Ketiga, kerusuhan Timtim merupakan "perang saudara" antara kelompok pro-integrasi dan prokemerdekaan, tanpa campur tangan TNI/Polri.

Dalam pernyataan yang disampaikan Ori Rahman dari Komisi untuk Orang Hilang dan Korban Tindak Kekerasan (Kontras), seharusnya jaksa penuntut umum menghadirkan saksi korban terlebih dahulu. Hal itu dimaksudkan agar persidangan mendapatkan fakta materil yang obyektif.
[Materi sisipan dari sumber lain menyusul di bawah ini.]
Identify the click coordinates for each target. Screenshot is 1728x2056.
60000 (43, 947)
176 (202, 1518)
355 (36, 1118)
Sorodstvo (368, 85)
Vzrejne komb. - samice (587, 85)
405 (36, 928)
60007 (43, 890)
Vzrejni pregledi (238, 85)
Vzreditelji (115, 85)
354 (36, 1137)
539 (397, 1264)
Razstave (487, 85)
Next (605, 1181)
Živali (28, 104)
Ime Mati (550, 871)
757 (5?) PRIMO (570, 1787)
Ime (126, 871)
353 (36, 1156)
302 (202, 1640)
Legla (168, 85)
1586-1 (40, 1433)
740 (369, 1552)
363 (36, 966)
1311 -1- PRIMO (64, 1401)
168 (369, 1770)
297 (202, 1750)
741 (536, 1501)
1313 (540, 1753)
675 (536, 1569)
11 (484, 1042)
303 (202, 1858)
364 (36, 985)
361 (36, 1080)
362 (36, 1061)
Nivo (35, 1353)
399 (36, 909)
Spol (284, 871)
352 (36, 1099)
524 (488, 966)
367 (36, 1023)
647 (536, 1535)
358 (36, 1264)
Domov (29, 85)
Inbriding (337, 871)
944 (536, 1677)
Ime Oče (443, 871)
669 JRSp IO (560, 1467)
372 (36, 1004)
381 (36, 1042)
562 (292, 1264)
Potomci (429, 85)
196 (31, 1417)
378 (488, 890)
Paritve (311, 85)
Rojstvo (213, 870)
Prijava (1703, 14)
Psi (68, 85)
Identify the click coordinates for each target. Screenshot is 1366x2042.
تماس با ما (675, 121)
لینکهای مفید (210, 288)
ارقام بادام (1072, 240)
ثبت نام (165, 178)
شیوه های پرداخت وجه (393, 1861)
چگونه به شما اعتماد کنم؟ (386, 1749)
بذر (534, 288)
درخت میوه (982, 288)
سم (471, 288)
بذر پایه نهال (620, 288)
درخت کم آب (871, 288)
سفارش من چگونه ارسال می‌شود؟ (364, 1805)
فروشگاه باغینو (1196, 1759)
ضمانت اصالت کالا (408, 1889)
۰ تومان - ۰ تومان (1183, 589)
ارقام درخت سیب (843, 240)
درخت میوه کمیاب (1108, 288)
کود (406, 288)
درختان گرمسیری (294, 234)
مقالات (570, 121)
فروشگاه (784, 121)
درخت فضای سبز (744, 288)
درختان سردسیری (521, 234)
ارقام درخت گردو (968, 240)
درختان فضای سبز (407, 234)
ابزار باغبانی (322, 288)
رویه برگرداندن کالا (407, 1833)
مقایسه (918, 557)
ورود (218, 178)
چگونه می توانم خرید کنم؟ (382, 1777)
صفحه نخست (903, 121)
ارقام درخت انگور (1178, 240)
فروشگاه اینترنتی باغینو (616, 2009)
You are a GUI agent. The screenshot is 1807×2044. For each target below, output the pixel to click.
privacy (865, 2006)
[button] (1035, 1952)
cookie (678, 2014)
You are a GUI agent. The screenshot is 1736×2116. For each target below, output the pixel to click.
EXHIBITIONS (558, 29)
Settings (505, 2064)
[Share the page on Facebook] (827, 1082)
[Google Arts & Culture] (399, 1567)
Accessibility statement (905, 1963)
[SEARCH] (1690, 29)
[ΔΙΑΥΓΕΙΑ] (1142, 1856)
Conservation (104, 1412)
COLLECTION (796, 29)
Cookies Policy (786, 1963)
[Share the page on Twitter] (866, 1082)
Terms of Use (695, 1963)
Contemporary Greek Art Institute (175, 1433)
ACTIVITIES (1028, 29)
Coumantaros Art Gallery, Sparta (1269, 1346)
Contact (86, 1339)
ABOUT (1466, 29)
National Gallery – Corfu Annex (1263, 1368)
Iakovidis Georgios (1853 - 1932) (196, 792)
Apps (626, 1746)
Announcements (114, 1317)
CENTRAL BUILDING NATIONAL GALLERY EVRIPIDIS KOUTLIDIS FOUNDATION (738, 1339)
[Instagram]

Untuk mendatangkan saksi korban, mau atau tidak dan suka atau tidak, Pemerintah Indonesia/Jaksa Agung harus bekerja sama dengan Untaet/Pemerintah Timtim. Pemerintah juga harus bekerja sama dengan mekanisme internasional HAM untuk melakukan pemantauan terhadap proses peradilan agar jujur dan tidak memihak. (sah)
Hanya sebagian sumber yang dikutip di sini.